# [EXERCISE DESCRIPTION]
The lines of the records that include "computer" should all be copied.

++++++++++++++++++++

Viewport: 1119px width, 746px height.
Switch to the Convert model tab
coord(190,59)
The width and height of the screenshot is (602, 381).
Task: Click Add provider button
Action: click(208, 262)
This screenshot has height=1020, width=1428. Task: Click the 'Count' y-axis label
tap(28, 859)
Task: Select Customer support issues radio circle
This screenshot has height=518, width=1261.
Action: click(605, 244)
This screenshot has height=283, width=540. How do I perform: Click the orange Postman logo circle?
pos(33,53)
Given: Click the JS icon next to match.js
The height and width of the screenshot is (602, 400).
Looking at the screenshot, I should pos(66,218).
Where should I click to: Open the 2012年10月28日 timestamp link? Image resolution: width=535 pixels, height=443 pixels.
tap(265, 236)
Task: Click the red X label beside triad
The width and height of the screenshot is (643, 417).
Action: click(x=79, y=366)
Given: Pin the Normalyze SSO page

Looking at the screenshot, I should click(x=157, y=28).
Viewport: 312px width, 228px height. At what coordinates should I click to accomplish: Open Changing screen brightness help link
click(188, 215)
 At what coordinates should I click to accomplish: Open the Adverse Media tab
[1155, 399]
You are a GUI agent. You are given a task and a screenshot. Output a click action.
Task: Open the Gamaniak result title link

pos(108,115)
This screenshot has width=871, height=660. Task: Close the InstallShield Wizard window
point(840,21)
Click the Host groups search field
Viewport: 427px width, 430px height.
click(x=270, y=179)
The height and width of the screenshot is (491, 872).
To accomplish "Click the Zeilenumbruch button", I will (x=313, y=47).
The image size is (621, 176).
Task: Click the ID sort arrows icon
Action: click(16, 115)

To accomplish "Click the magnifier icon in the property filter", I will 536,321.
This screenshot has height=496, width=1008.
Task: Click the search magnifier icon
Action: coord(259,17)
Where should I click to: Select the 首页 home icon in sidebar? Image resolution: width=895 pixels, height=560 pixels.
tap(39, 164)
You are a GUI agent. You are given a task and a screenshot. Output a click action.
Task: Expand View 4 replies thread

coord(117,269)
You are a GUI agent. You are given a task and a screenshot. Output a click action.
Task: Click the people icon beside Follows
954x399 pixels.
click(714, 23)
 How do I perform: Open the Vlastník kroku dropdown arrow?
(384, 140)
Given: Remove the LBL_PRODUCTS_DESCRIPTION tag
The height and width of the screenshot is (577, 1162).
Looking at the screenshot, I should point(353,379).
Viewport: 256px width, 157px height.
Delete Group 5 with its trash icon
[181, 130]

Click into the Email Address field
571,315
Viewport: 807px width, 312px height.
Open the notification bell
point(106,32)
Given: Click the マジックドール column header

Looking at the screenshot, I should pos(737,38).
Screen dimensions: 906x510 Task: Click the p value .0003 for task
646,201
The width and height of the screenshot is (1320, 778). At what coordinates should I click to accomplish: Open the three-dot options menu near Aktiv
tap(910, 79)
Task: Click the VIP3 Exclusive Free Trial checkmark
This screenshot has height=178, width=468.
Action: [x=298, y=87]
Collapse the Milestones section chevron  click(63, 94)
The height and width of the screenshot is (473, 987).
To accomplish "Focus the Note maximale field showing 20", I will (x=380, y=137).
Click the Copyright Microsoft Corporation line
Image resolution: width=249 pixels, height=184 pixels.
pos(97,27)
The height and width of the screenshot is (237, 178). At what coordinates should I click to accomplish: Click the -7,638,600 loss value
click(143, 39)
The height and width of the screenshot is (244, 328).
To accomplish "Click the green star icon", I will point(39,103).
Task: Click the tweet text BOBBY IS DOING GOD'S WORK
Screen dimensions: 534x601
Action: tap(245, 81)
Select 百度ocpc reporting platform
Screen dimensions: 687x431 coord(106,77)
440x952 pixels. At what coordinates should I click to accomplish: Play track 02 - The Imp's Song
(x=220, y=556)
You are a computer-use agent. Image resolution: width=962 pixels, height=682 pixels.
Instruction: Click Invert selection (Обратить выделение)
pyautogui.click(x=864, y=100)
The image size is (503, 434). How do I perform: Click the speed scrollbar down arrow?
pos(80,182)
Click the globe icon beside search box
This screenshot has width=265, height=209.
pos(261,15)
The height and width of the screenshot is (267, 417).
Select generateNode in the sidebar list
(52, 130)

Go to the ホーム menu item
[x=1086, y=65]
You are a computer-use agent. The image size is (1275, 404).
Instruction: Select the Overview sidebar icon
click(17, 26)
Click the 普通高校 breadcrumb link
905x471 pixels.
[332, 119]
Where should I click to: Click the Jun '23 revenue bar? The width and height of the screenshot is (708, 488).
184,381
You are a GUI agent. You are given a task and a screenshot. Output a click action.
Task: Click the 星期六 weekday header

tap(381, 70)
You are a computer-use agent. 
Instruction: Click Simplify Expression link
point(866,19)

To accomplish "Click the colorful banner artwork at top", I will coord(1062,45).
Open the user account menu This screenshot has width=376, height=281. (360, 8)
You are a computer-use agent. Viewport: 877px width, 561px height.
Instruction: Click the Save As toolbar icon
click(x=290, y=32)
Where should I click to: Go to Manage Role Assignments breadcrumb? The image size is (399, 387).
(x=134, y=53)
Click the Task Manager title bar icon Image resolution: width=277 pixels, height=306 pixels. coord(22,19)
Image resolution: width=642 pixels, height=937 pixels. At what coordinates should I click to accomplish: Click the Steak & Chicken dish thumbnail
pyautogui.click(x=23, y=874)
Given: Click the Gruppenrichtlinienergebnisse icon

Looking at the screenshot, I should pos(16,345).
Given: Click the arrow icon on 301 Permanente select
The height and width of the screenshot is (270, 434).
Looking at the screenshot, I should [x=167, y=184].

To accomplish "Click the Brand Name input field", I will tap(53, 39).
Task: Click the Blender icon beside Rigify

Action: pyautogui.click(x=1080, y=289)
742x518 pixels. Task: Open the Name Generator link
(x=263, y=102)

++++++++++++++++++++

# [YOUR RESPONSE]
You are a computer-use agent. Image resolution: width=962 pixels, height=682 pixels.
You are a computer-use agent. The image size is (1275, 404).
You are a computer-use agent. 
You are a computer-use agent. Viewport: 877px width, 561px height.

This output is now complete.